» **INPUT DATA**:
_ _ _
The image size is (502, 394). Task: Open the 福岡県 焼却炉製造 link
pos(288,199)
_ _ _
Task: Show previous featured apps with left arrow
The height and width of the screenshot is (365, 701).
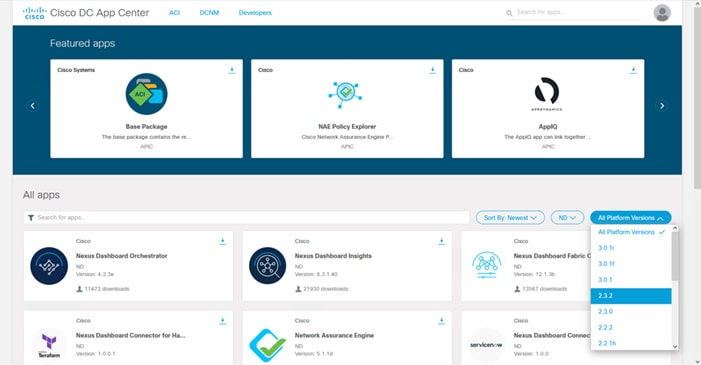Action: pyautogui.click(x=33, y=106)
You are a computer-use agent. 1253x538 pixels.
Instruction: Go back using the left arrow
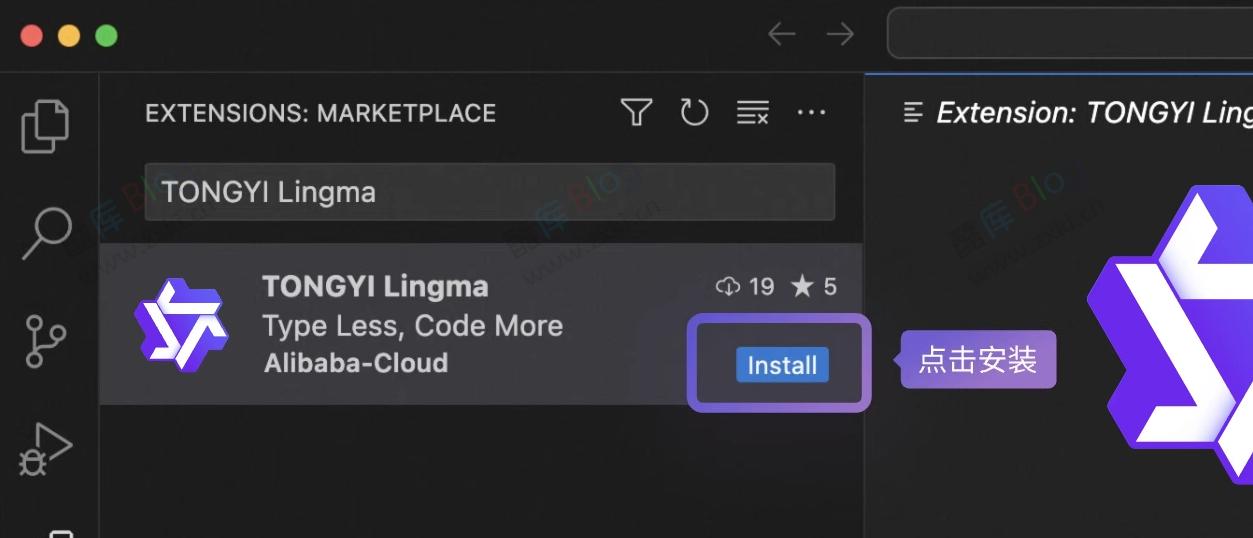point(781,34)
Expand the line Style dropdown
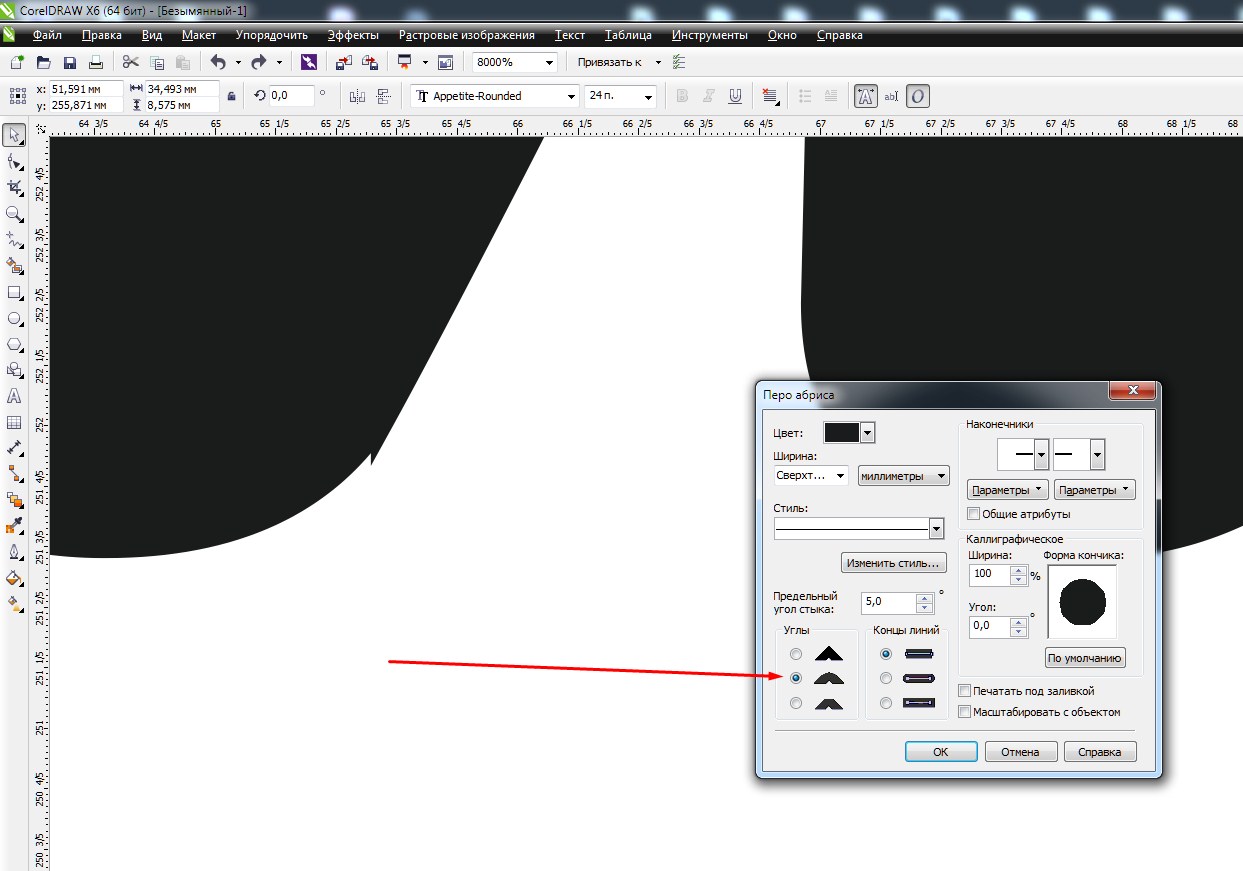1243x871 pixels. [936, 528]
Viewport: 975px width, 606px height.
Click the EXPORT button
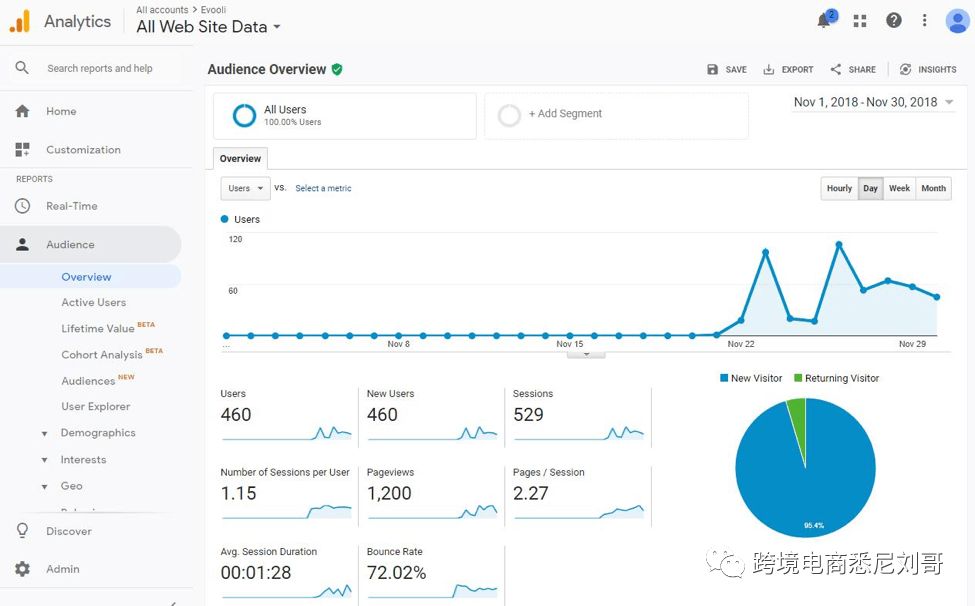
_ _ _
» **TASK TO CARRY OUT**:
Starting at the line containing "The image size" and ending at the line containing "pos(288,199)", render those records as a two-column CSV with the header instruction,location. Each row should put a record's text in instruction and its answer in location, with each field in quotation marks and any line breaks replaced by spaces.

» **REPLY**:
instruction,location
"The image size is (502, 394). Task: Open the 福岡県 焼却炉製造 link","pos(288,199)"